Remember, these are things you should NOT do.
1. Rack up as many extra points as you can for “expressed interest” in your favorite colleges. This particular obsession was new to me. Connolly has encountered applicants who have inundated admissions offices with voicemails, e-mails and snail mail because they have heard that colleges want concrete indications of interest and don’t think you can overdo it. Believe me, you can. “There is a fine line between showing adequate interest in the school and stalking,” Connolly said. “Unsolicited cakes, pies, cookies, sneakers (the old ‘one foot in the door’ trick), a life-sized statue of you holding an acceptance letter, or a painstakingly detailed scale model of the campus clock tower will not make up for a lackluster academic record.” When colleges look for “expressed interest,” that means they hope that you will show up when their college reps visit your school, that you will visit their campuses and sign the visitor logs in their admissions offices and that you will get your application in on time with no loose ends. If you have a legitimate question, they are happy to receive your e-mail or telephone call. Doing more than that just makes you look desperate, and a little scary.

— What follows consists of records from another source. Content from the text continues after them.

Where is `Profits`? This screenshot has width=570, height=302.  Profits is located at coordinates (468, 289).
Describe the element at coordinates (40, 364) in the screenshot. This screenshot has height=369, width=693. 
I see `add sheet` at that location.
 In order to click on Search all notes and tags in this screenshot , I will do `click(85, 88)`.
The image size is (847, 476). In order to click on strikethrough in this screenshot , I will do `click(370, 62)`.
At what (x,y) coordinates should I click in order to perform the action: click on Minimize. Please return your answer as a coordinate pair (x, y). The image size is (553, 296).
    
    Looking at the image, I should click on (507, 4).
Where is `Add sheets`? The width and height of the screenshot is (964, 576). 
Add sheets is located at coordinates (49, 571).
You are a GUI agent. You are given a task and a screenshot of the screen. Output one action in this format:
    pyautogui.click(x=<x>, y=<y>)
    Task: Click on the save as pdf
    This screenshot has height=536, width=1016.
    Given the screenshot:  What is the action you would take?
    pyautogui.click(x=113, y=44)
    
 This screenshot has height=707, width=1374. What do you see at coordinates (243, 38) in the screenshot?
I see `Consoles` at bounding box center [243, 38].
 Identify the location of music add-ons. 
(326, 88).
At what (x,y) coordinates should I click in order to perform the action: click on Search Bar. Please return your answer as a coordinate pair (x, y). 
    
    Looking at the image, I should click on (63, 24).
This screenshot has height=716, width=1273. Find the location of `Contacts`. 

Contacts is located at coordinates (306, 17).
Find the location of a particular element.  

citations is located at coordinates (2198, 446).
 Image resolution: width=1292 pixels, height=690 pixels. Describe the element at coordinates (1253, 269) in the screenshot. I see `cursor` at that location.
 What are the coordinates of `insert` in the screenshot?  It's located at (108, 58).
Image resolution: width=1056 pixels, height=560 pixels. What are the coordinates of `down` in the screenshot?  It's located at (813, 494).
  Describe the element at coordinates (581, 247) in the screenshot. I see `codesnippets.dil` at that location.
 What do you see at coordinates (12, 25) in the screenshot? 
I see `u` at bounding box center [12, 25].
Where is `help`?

2. Don’t worry about your postings on social networking sites — college admissions officers understand your need for individual expression and will probably never look at them. I know, I know. What you put on Facebook or Myspace is your private business. College officials appear to share that view. They say they do not make a habit of looking up their applicants. But there are enough exceptions to make me think care should be taken when posting photos from your last rollicking beach party. Not everybody loves you. Those who don’t could send anonymous notes to your first-choice school suggesting it inspect a certain Web site. There are no rules that say they can’t.